ここでは、建築構造関係の書籍について紹介します。
私の持論ですが、「学生時代や若手社会人時代に建築関係書籍への無駄使いを気にすることは不要」だと考えています。得た情報はいずれ役に立つモリモリな知識となり、将来必ずペイできます。
無駄使いと思うのなら、全力で本に無駄使いしましょう!本を読みましょう!
目次
直感で理解する○○の基本シリーズ
(著:山浦晋弘、出版:学芸出版社)
「直感で理解する!構造設計の基本」「直感で理解する!構造力学の基本」
「直感で理解する!建築デザイナーのための構造技術の基本」
構造計算や構造力学に関する書籍はたくさんありますが、構造設計という仕事に焦点を当てた本はほとんどありません。この本ではその本質が解説され、建築構造の在り方が示されています。難しい数式は極力省略され、意匠設計者や若手の構造技術者、また建築関連の就職先を目指す学生などを対象に、読み手の直感に訴えてくる構成で建築構造の概要がわかりやすく執筆されています。「構造設計」、「構造力学」、「構造技術」とシリーズ化されているほど好評です。
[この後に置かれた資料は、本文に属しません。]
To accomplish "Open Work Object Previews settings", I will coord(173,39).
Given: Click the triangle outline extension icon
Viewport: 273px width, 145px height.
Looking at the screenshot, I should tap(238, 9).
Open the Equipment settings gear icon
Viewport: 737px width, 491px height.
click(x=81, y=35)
著者手描きの挿絵に味があり、片持ち部材の設計や鉄筋の納まりなど、基本的でありながらかゆい所に手が届く一冊となっています。
構造設計プロセス図集
著:大野博史、出版:オーム社)
直感シリーズ同様、構造設計の進め方を紹介した本は貴重です。大野氏の饒舌な語り口で、ディテールの詰め、躯体の魅力創造の過程がすんなり頭に入ってきます。技術力のある構造エンジニアはいかに己のバイタリティを用いてプロジェクトに愛を注ぎ込めるかだと思っていますので、構造設計する上で、非常に参考になる一冊です。「どうしてここまで小さい部材で構成できるのだ……」と思わず感嘆してしまうことでしょう。
施工がわかるイラスト建築生産入門
(編:日本建設業連合会、出版:彰国社)
現場を見る機会が少ない方におすすめです。建築施工の流れと詳細が素晴らしすぎるイラスト付きで解説された本となっています。むしろイラストがメインです。イラストだけでご飯が食べれちゃいます。新人の建築従事者や学生さんには是非とも読んでいただきたいですね。眺めるだけでもワクワクする一冊。
図解 建築と構造の接点 トラブル予防のツボ100
(著:仲本尚志 他、出版:学芸出版社)
建築意匠設計および構造設計をおこなう上で、おさえておくべき基本的な構造のポイントが記載されており、知っておいて損はない内容となっています。むしろ「そんなことまで知っていたのか!」と、構造設計者に驚かれるかもしれません。挿絵も充実しており、タッチが山浦氏の「直感シリーズ」に通ずるものがあります。そのためイラストと併せて内容がすんなり頭に入ってきます。建築構造の基本を知りたい方におすすめです。
構造設計を仕事にする:思考と技術・独立と働き方
(著:坂田涼太郎・山田憲明・大野博史 他、出版:学芸出版社)
名だたる構造設計者が数ページずつ、構造家の技術力、志し、普段どんなことを考えながら仕事を進めているのかなどについて執筆している豪華な本。構造家と呼ばれる人種はいわゆるアトリエ系の構造設計事務所に多く、内容も「アトリエ構造設計事務所のすすめ」に焦点が当てられています。建築家とのやりとりや仕事を進める上でのモチベーションなど、構造設計という仕事の醍醐味、ワクワク感など、責任感との狭間の胸踊る感覚が味わえる一冊です。
初めての建築構造設計 構造計算の進め方
(編:建築のテキスト編集員会、出版:学芸出版社)
弊社の新入社員はまずこちらの本をベースに構造設計の進め方を学んでいきます。基本的には構造計算の手順を示してくれていますが、手計算による方法の”いろは”を丁寧に解説してくれています。やみくもに計算を進めるだけではなくて、出てくる数式や計算法の意味合いも教えてくれるので、初心者には優しい内容となっています。ベテランの構造設計者も懐かしいと感じるのではないでしょうか。使い込まれている場合は、ボロボロとなっていることでしょう。
規基準の数値は「何でなの」を探る
(監修:寺本隆幸・大越俊男・和田章、出版:建築技術)
日頃の構造設計業務の中では、様々な数式や基準に出逢います。これらの成り立ちや生まれなど、気になることが山ほどあるのですが、それは諸先輩方の知識と経験の賜物です。いち構造設計者としてこの本のようにその由縁・歴史をなんらかの形で残すことはできないだろうかと考えています。普段使う数式や定数がどのように成り立ったのかを知ることは大きな財産になるでしょう。シリーズ化しておりパート3まであります。